From the floor of this year’s AGM, other IAHIP members also expressed concerns and asked questions: What happens if I have ethical reasons for not wanting to join the register? What happens if the Government oversteps its mark and tries to interfere with practice issues? We know about the fit between IAHIP and CORU standards, but what about the fit between IAHIP and CORU values? Please can we do something about the implied slur to all psychotherapists, all of us, by the media’s common depiction of psychotherapists as ‘rogues’? How can we protect humanistic integration on future training courses after the very limited ‘window of influence’ closes? Awkward and inconvenient questions, not asked for the sake of being awkward and inconvenient, but because they reflect very real concerns.
I understand CORU had been invited to attend our IAHIP AGM but did not respond. I am told CORU will only speak with the Irish Council for Psychotherapy (ICP), which has positioned itself as the ‘one voice’ of psychotherapy. Unfortunately, this left us trying to answer our own questions and we fell into a familiar pattern. Questions about threats were answered with statements about opportunities. Questions about values were answered with statements about standards. We know what the process of regulation will be in terms of legal mechanisms, but what will be the impact upon our unique process(es) of humanistic integrative psychotherapy?

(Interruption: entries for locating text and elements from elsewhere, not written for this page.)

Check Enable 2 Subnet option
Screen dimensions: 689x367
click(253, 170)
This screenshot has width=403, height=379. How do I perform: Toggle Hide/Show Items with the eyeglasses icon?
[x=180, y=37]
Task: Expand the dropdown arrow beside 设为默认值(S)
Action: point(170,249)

In equal measure, I am concerned for both practitioners and clients. Not clients as abstract, faceless service users, but clients as real people; the client I was and might be again, the clients that the people I love most in this world, were, are and might be. Often when I try to talk about my concerns, I become agitated and I appear angry. The main feelings I have now are those associated with sadness. Sadness at the imposition of a system that in its very definition is exclusive, and is also fundamentally mistrusting, suspicious and threatening.
The reflections set out here, on the future of IAHIP, humanistic integration, roguery, psychotherapy and optimism, are not a bugler-like attempt at a clarion call to arms. The time for that has probably passed. The tone of this reflection is more of a quietly hummed lament; the lament of an old-school psychotherapist.
On the future of IAHIP
A connection or cooperative link between people or organisations
My own formal ‘association’ with IAHIP is still very young, less than three years old in fact. I don’t share the long and close affinity with IAHIP that many of our members feel; that affinity which can only come through cherishing something over a considerable length of time. But even to a relative newbie like me, the value of IAHIP is immediately obvious, as is its heritage and place at the heart of Irish psychotherapy. Practitioners are, quite rightly, proud to be associated through voluntary membership with IAHIP; with its rich traditions, its ethics, its standing in the profession, its values. I count myself among those proud to be associated with IAHIP.
Stripped or relieved (depending upon your viewpoint) of its regulatory function, the future of IAHIP is uncertain. For some of our members, this offers exciting opportunities, freeing IAHIP to be more active in the promotion of humanistic values and to support any members facing fitness to practise hearings. Others feel less optimistic about IAHIP’s future role.
The question of what IAHIP will look like post-regulation featured occasionally as a topic of conversation at GB meetings during my tenure. There is no certainty that IAHIP will survive. The strongest reassurance that it will survive post-regulation, comes with the suggestion that membership of a professional association such as IAHIP is likely to be a condition of inclusion on the state register.
Every time I hear that suggestion, my heart breaks a little.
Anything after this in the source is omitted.